20 outubro 2009

Suicídio

É impressionante como, vez ou outra, somos surpreendidos por fatos que marcam nossa vida de maneira estranha. O que vou relatar a seguir talvez tenha sido a maior das singularidades que minha mente tem o poder de recordar. Minha frieza, antes incontestável, mostrou-se impotente naqueles poucos minutos, e nunca uma pessoa mexeu tanto comigo. Não posso dizer se por sua ingenuidade ou sabedoria. Crer em tal fato talvez passe a servir de alento para muito dos leitores, mas creio eu que nem todos terão a mesma sorte.
Estava decidida a pôr um fim naquilo tudo, já havia dias que pensava sobre, mas havia tomado uma decisão. Seria naquele dia. Rapidamente, cheguei a casa dela, entrei sem bater, queria fazer uma surpresa. As coisas estavam jogadas no chão. Apanhei uma garrafa de whisky quase vazia. Parecia fazer semanas que ela não saía de casa, nem ao menos de sua cama, exceto quando recebia pizzas que pedia pelo telefone. Este havia sido destruído, provavelmente com um arremesso enfurecido na parede. As caixas de pizza ainda se encontravam ao chão com restos cobertos de formigas. Levei a garrafa até a boca, estava insuportavelmente quente, a tal ponto que distorcia minha face para engolir a pequena quantidade despejada. Após experiência não muito agradável com o sabor da bebida, abandonei a garrafa novamente no chão.
Caminhei ao quarto dela lentamente. Empurrei a porta que estava semi-aberta. A pouca luz que iluminava o quarto provinha de um pequeno abajur que se encontrava ao lado da cama. Deparei-me novamente com a desordem aparentada de semanas. O quarto não era demasiado grande, porém o suficiente para uma pessoa sozinha. Havia ainda nele uma porta que dava para um banheiro. Passei ao lado da cama sem que ela despertasse de um sono profundo e desinteressado, certamente acarretado pela grande quantidade de álcool que havia consumido. Como se acompanhasse minha caminhada, o corpo dela se arrepiava a cada passo que eu dava em direção à porta. Em um espetáculo lúgubre seu corpo parecia sentir minha presença e se ouriçava à medida que eu passava ao seu lado, começando pela cabeça que estava virada aos pés da cama, descendo pelo seus braços e tronco, chegando finalmente às suas pernas. Cheguei ao banheiro, mas não entrei, apenas a vista superficial da porta reforço minha idéia sobre os motivos de seu jazer. Havia sobre a pia outra garrafa de whisky, essa pela metade e uma caixa de calmantes. Ao visualizar tal mistura, comecei a duvidar se o sono dela seria mesmo sono, ou se havia chegado atrasada para evitar o pior. Logo restabeleci a razão. Tal infortúnio era improvável.

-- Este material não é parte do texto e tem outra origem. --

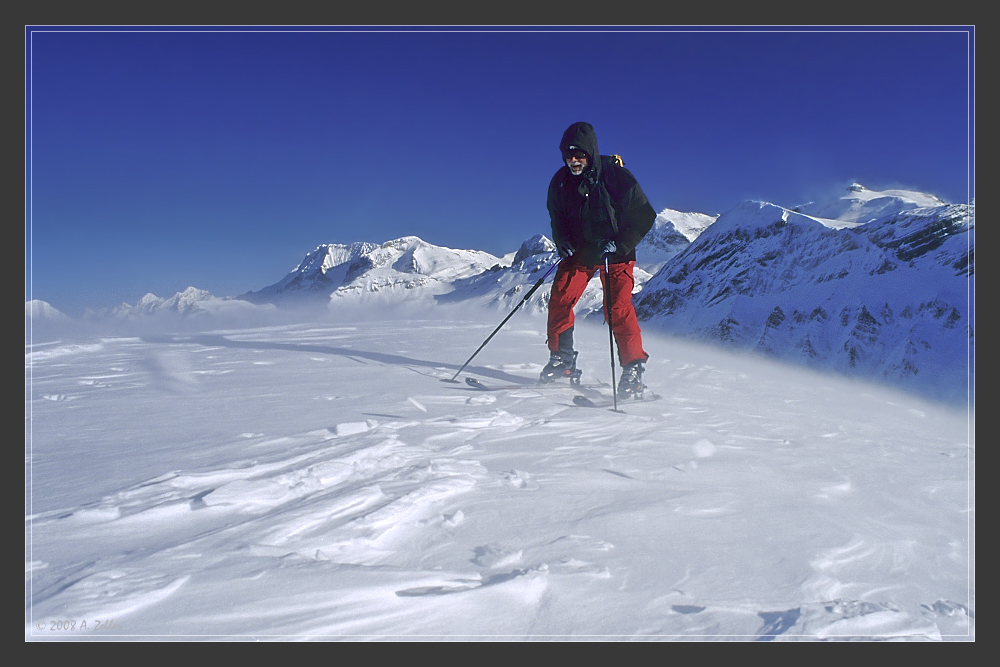Screen dimensions: 1000x667
Task: Click the skier's bearded face
Action: 578,165
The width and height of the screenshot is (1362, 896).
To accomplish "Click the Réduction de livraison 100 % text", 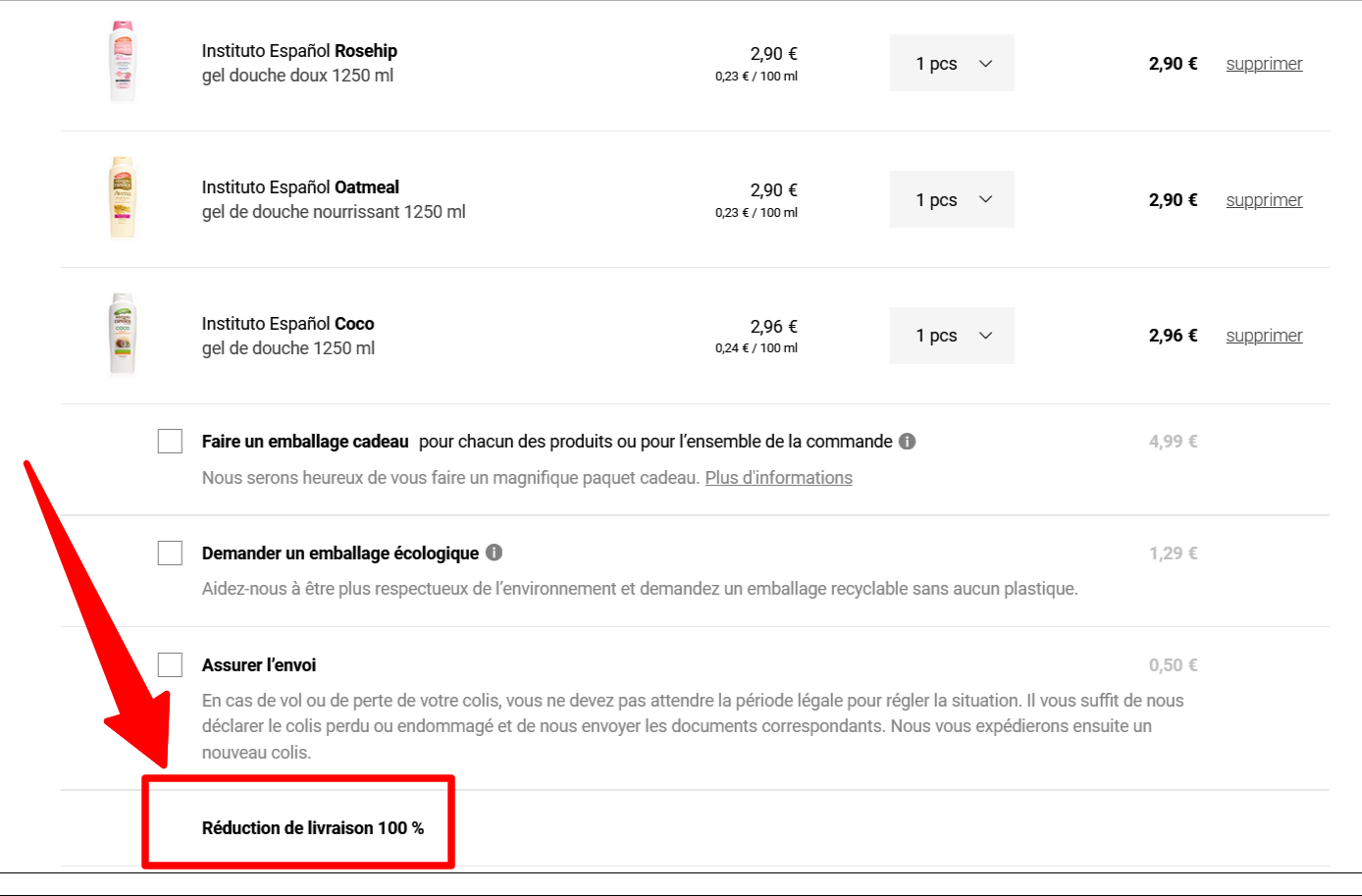I will click(x=313, y=828).
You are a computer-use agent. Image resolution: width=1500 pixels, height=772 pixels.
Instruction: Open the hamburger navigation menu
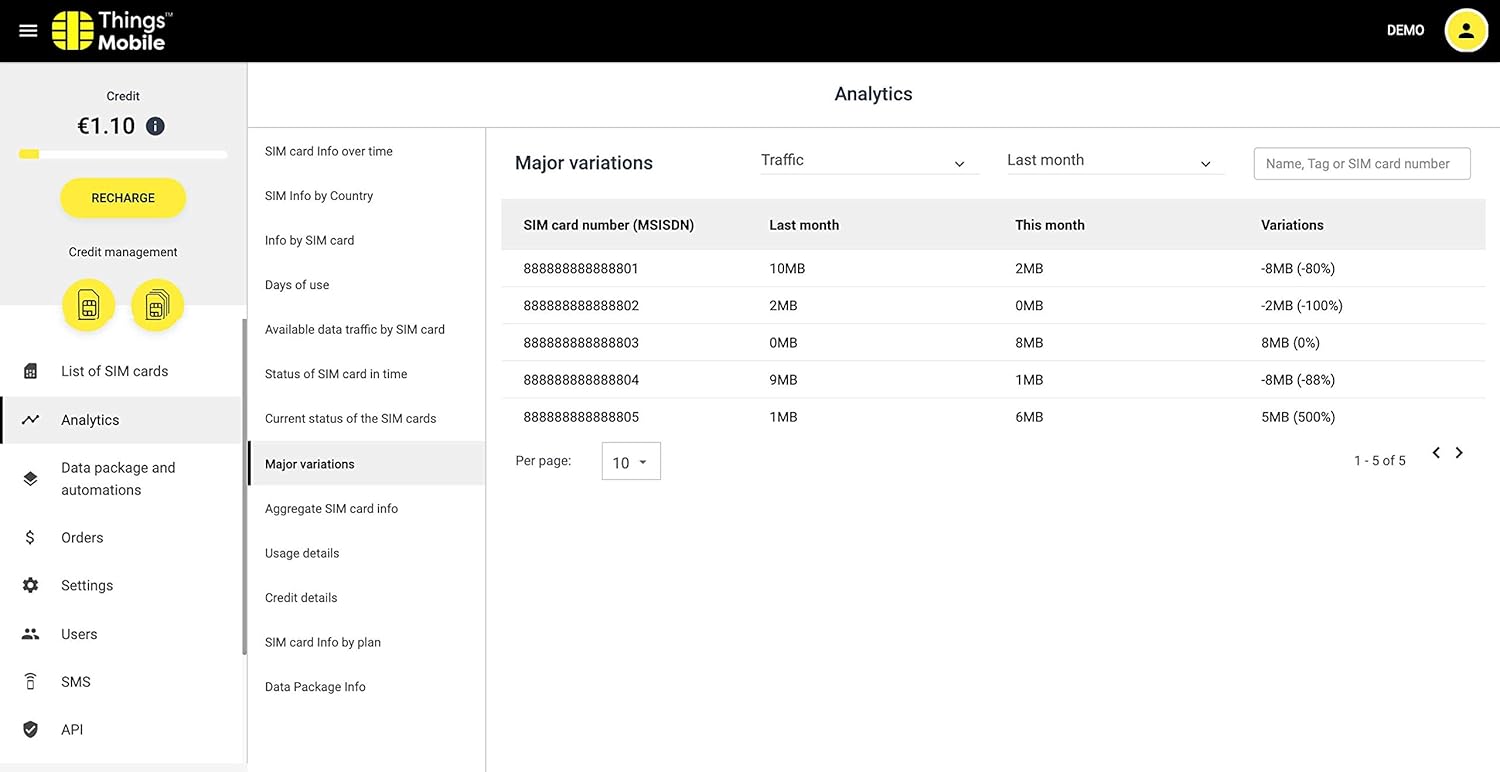pos(28,31)
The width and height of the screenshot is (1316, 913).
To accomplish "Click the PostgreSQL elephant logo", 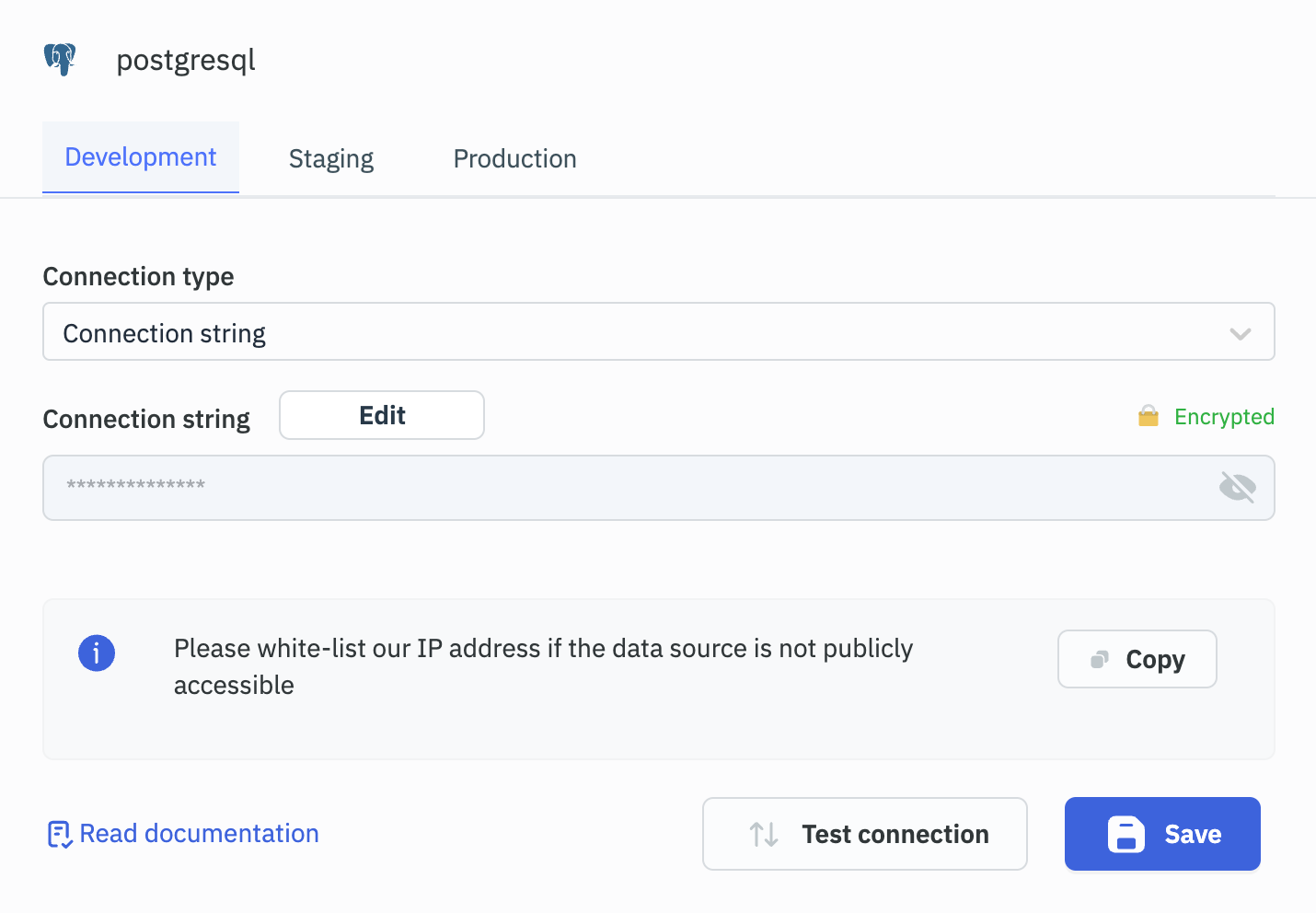I will click(60, 60).
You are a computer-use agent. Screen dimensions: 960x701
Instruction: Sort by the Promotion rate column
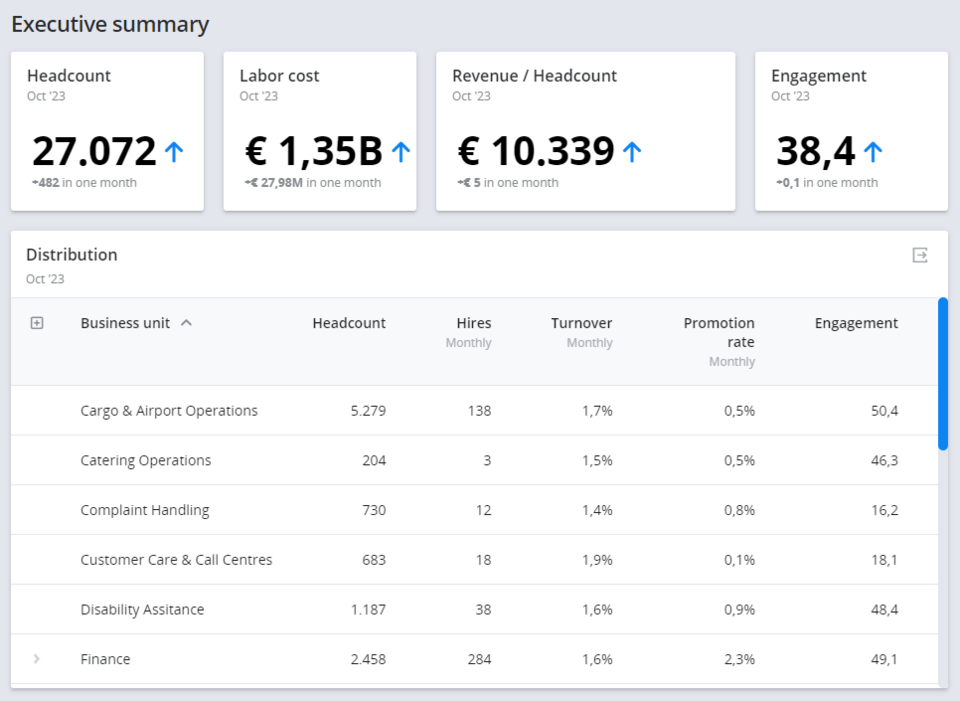719,332
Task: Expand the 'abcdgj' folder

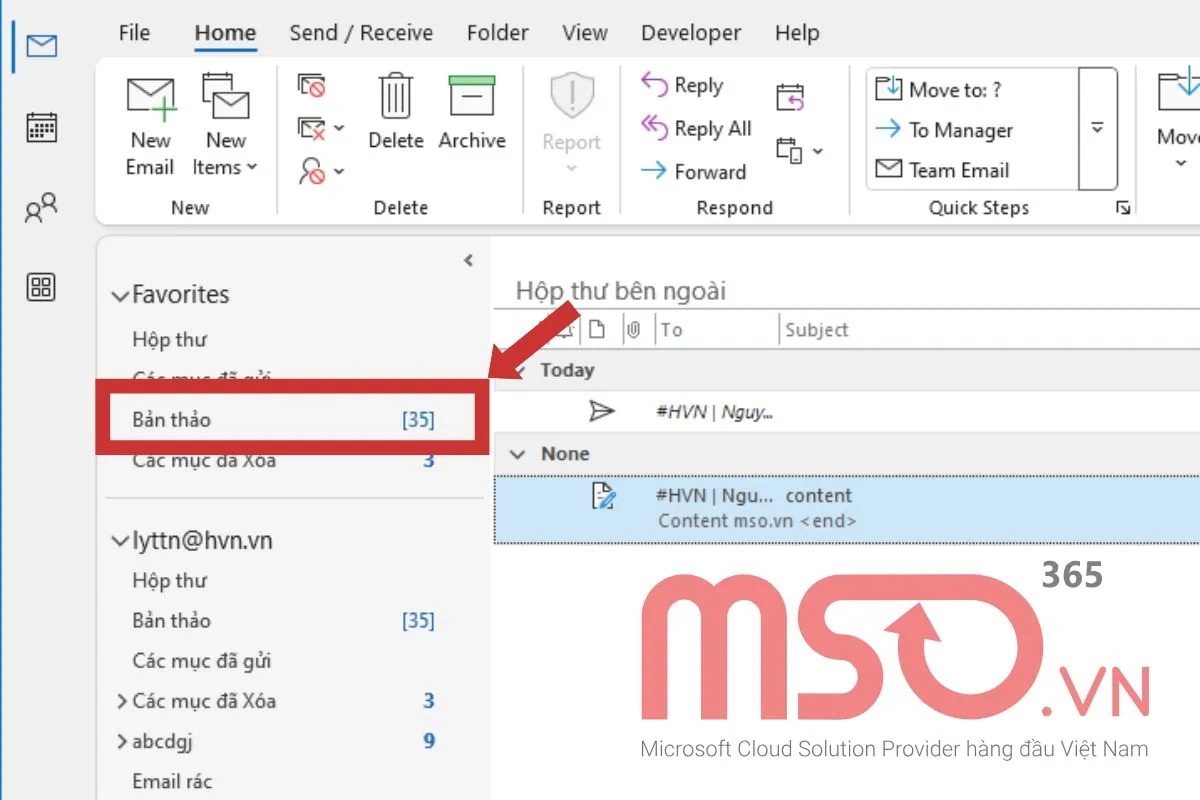Action: [124, 741]
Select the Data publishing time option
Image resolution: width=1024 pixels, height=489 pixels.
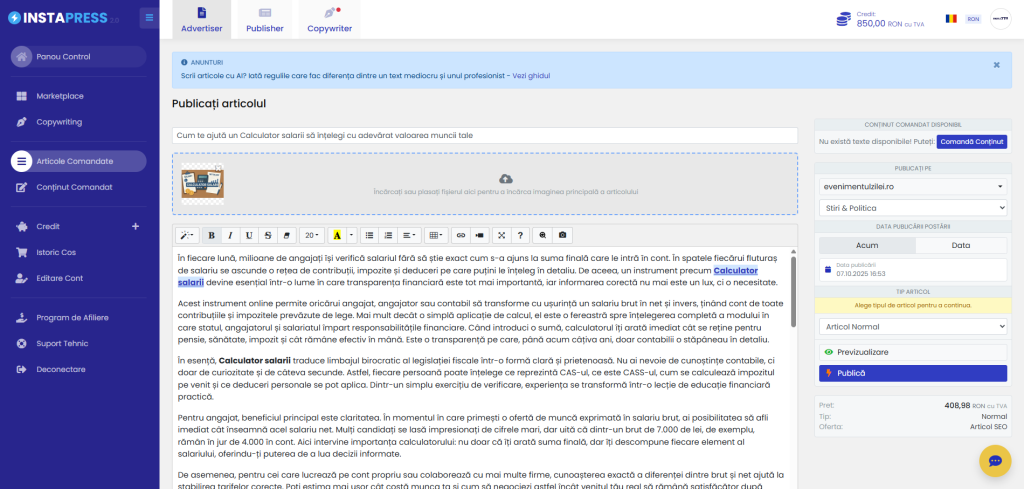(x=960, y=245)
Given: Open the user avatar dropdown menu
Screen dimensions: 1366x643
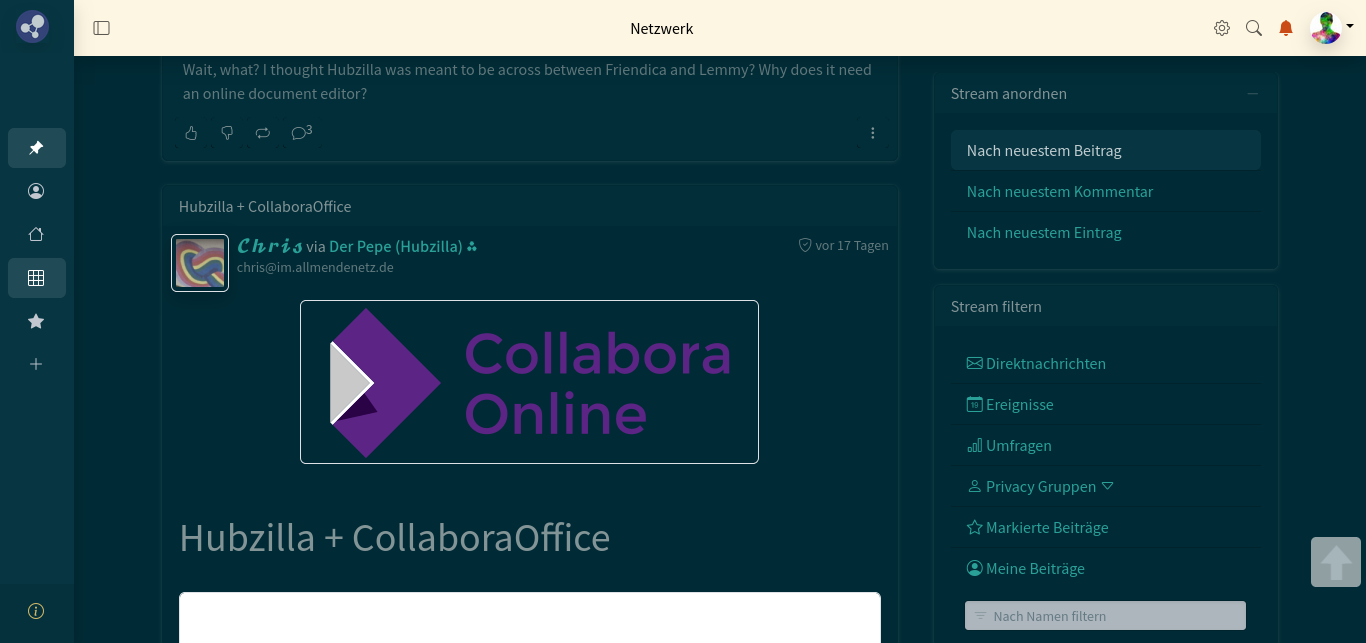Looking at the screenshot, I should [1331, 28].
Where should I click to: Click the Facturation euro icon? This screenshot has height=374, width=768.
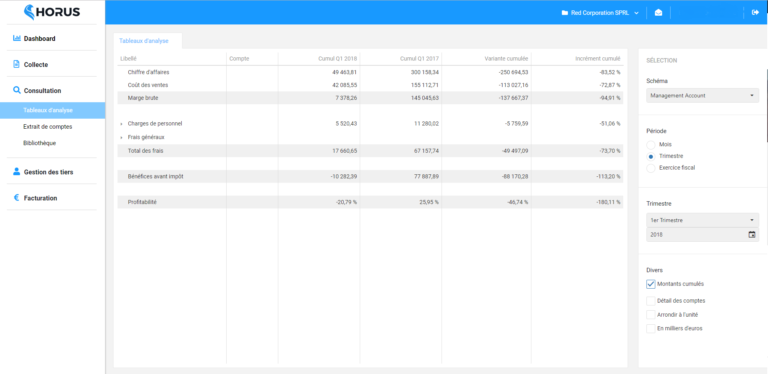16,198
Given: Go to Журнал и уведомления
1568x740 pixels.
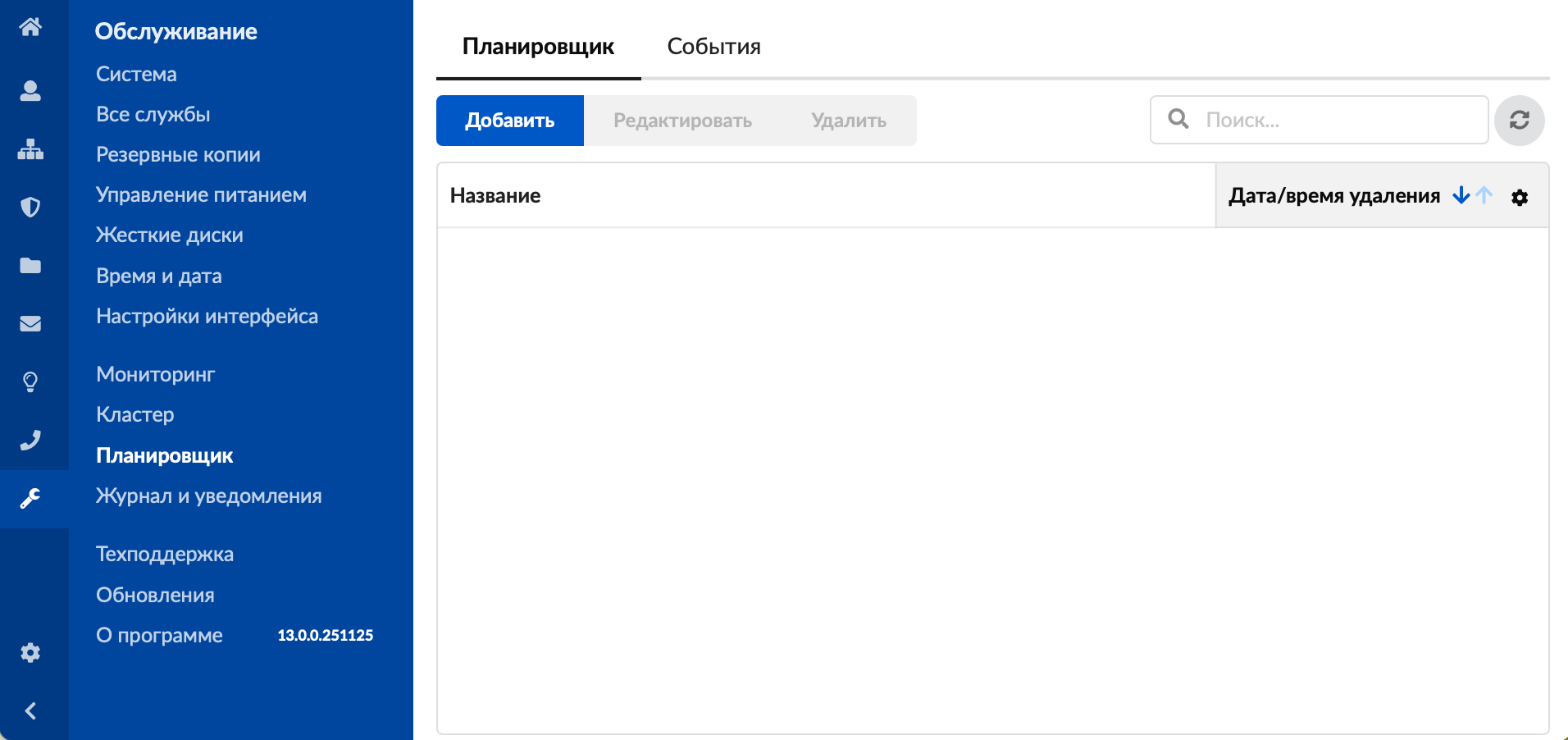Looking at the screenshot, I should (x=208, y=496).
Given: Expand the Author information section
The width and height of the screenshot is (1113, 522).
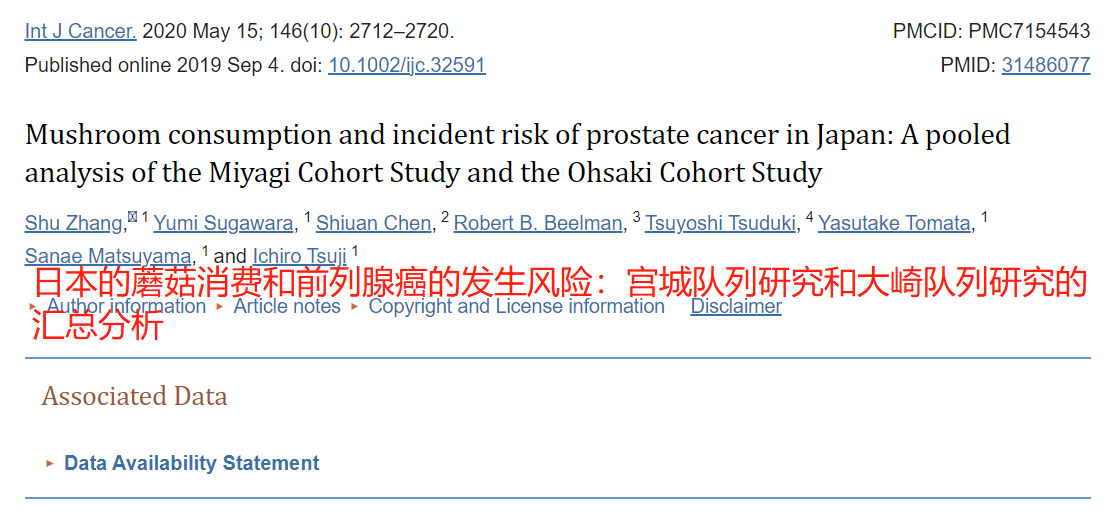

Voltei-me para o quarto, já havia perdido tempo demais naquela casa, acabaria com tudo logo para que prontamente voltasse à minha vida normal. Caminhei até a cama onde ela se encontrava. Sua roupa descuidada deixava seus seios à mostra, mas acredito que não tinha a companhia de alguém havia dias. Não obstante as condições em que ela provavelmente fora dormir, sua respiração calma e lenta fazia seu sono parecer saudável. Observei seu rosto, agora iluminado pela luz externa que a porta permitiu entrar no quarto. Era uma mulher de rara beleza, os cabelos negros e lisos escorriam pelo seu rosto e se destacavam ao alvor de sua pele , escondiam parcialmente seu nariz fino. A boca bem desenhada quase sem cor não perdia a beleza. Era de fato uma mulher jovem e bela, mal sabia a desgraça que estava prestes a se consumar.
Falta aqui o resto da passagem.